Well fuck me then
Well fuck me then
Well fuck me then
Rookie mistake. If the can owner turns the can over they'd find a P38 can opener to easily open and enjoy their beverage. /s
Man, I dunno why I miss these? They're so unwieldy it made it fun to tame the can
This is what that weird thing on your multi-tool is for.
No, that's where the tiny little eyeglass screwdriver used to attach. I'd use the can opener.
Well duh, it's a can't of DIET cola
The pop-top is a subscription. For $1.99/mo you can get cans that have convenient openings.
Can of Nope.
I bet a coke collector would pay like... ten bucks for that can.
Yeah, in my area the local bottler kept giving out sealed empty Pepsi cans.
People were pissed, but I sold 3 for $20 a pop on ebay.
Pun intended.
A can piercer would open it just fine. (That's the pointy end of a bottle opener) They're also handy for cutting open taped-up cardboard boxes, less likely to cut the contents than a box cutter.
Church key
I remember the first time as a kid, that someone asked me to hand them the Church Key, and I was majorly confused.

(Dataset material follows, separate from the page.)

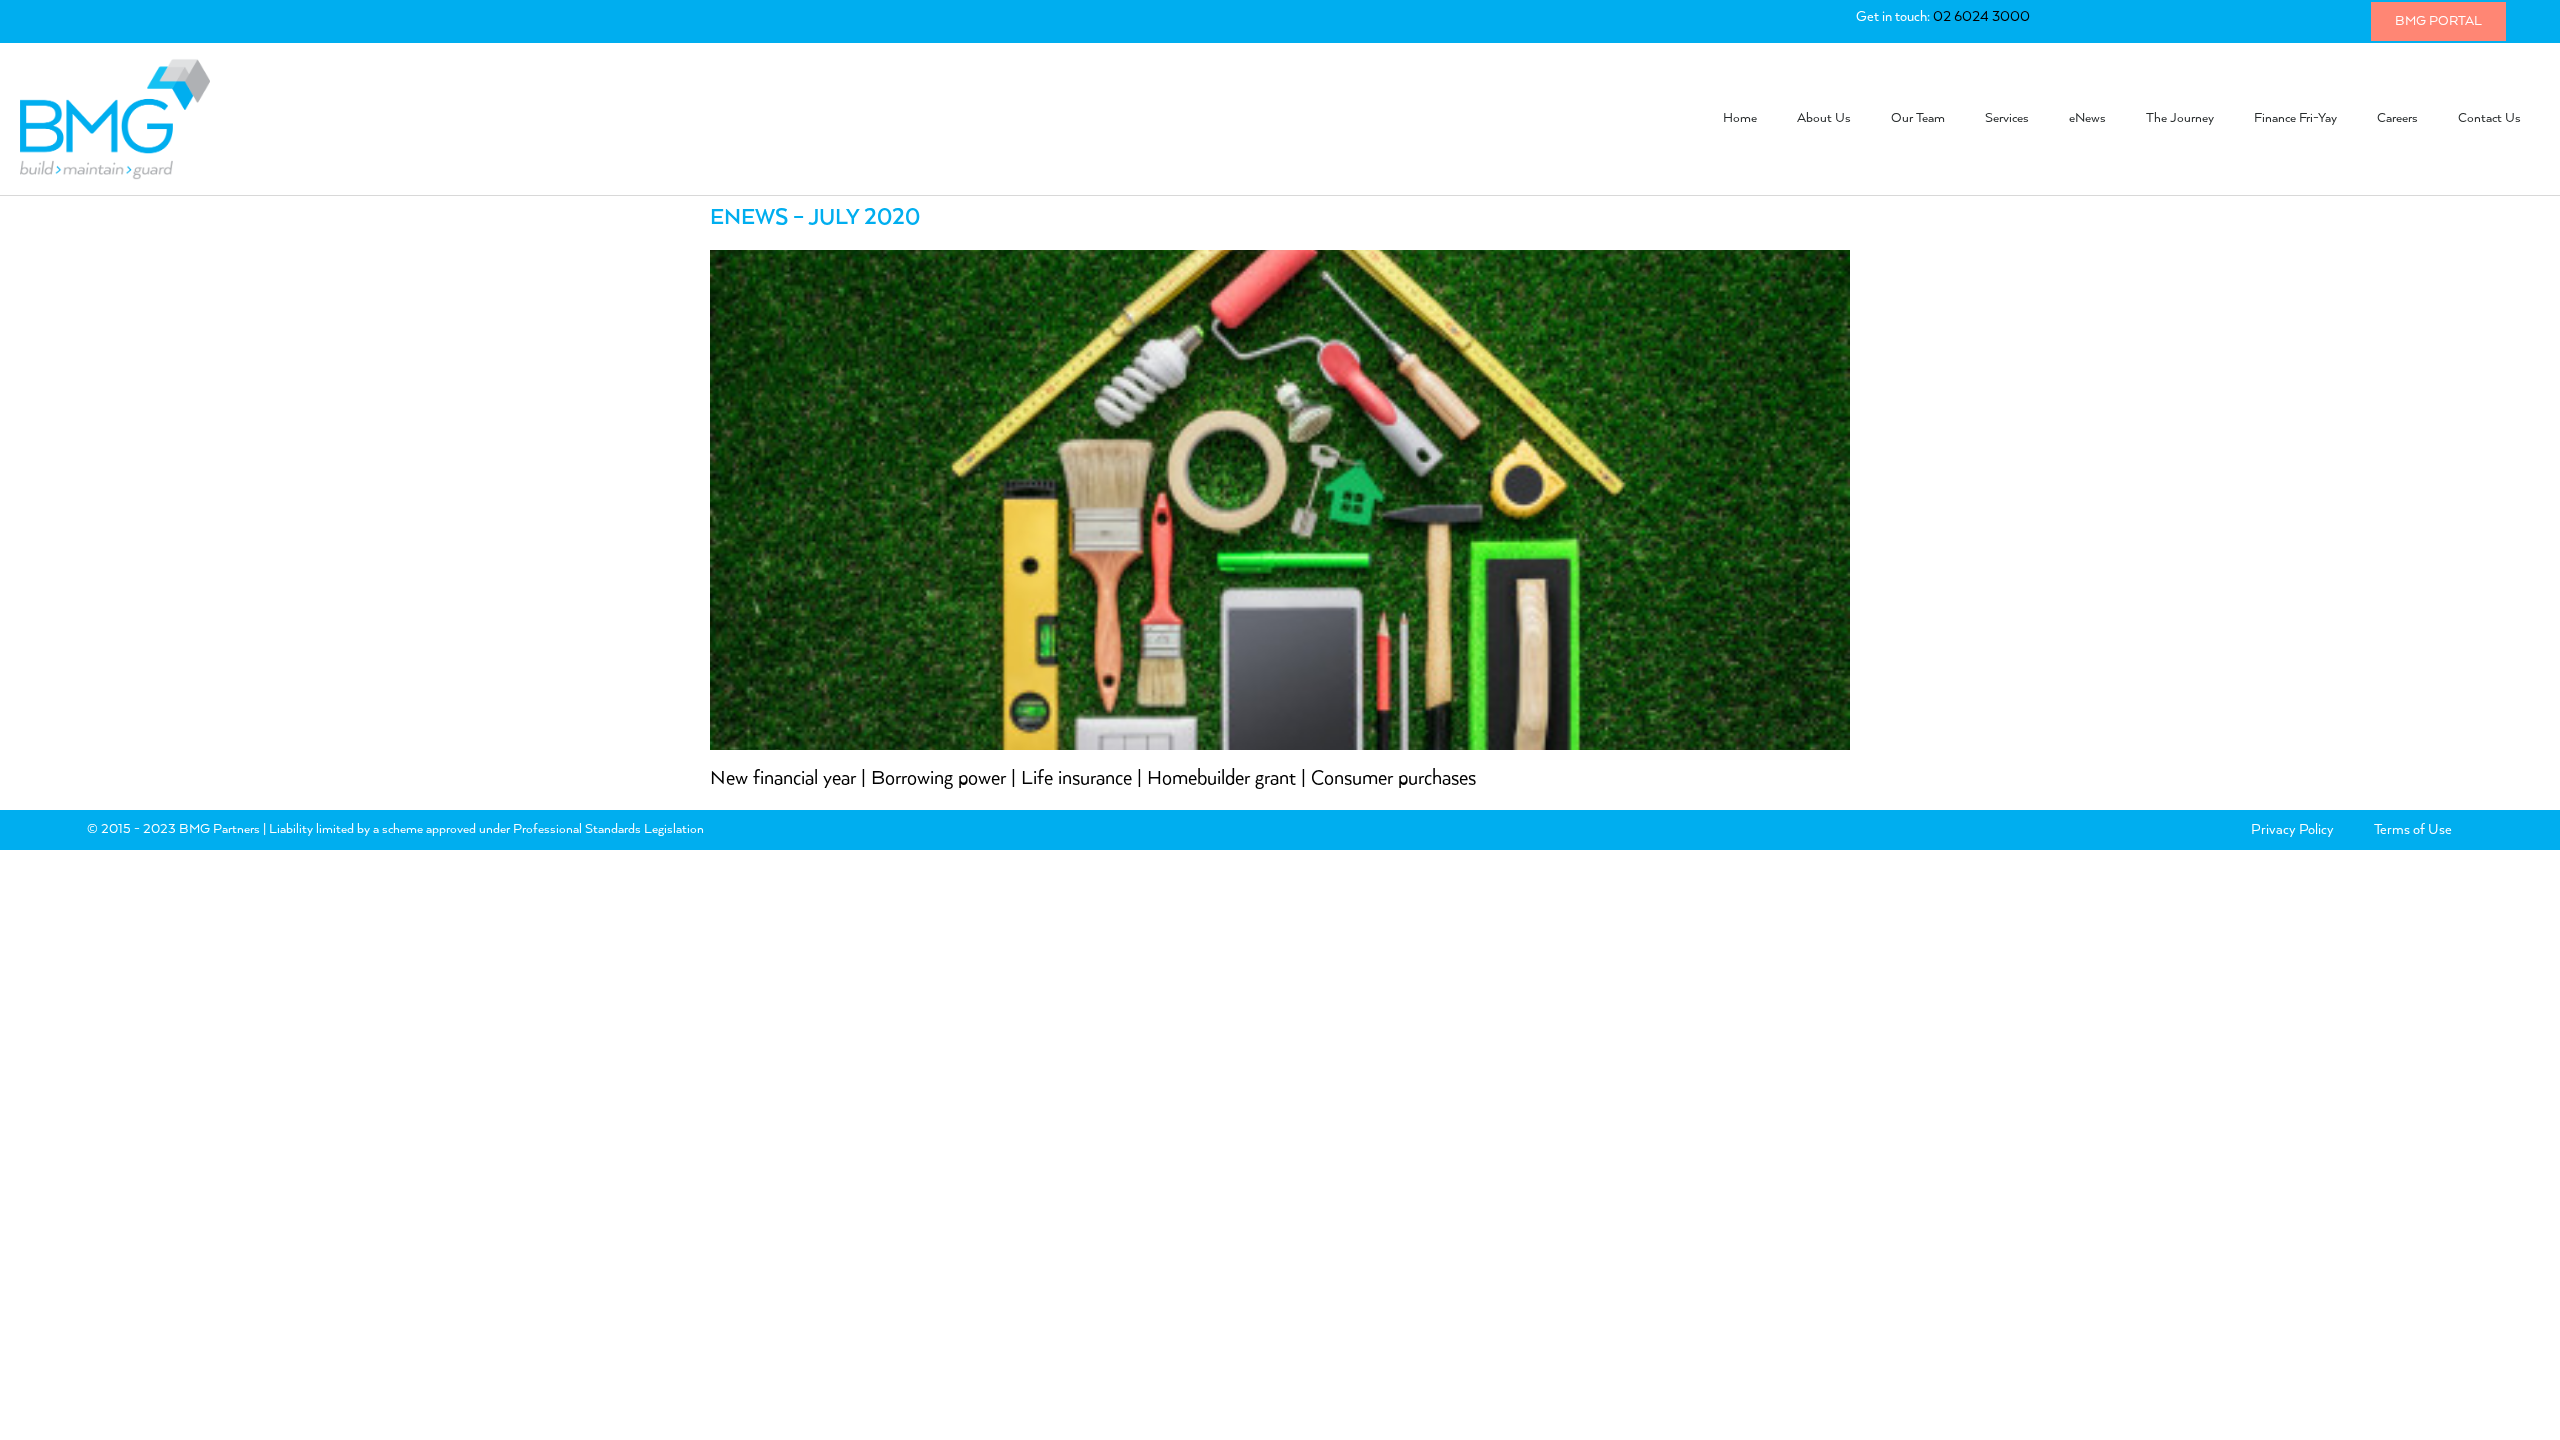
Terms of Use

Why do you want a key to a church? We don't even go to church, why would we have a key? Do people who go to church all get their own key to the front door?
I had a lot of questions, and they didn't end when it was explained that a church key is a can opener...
"THEN WHY DO THEY CALL IT A CHURCH KEY? WHY DON'T THEY JUST CALL IT A CAN OPENER?"
I often call it that too, although I think it would be difficult to break into a church using one.
we slapped a lil magnet on ours and it lives on the fridge.
Coken't
I can I can't
It's doing OP a favour. The "Diet" means nothing and $1 for $1 Coke is worse for your body than coke.
Well, $2 of Coke makes me feel good all day. I bet $2 of coke couldn't do that!
Your coke lasts all day? Damn, super jealous.
I can't move it move it anymore Maurice
it's the weirdest times when the can tab breaks off
Do they even make church keys these days?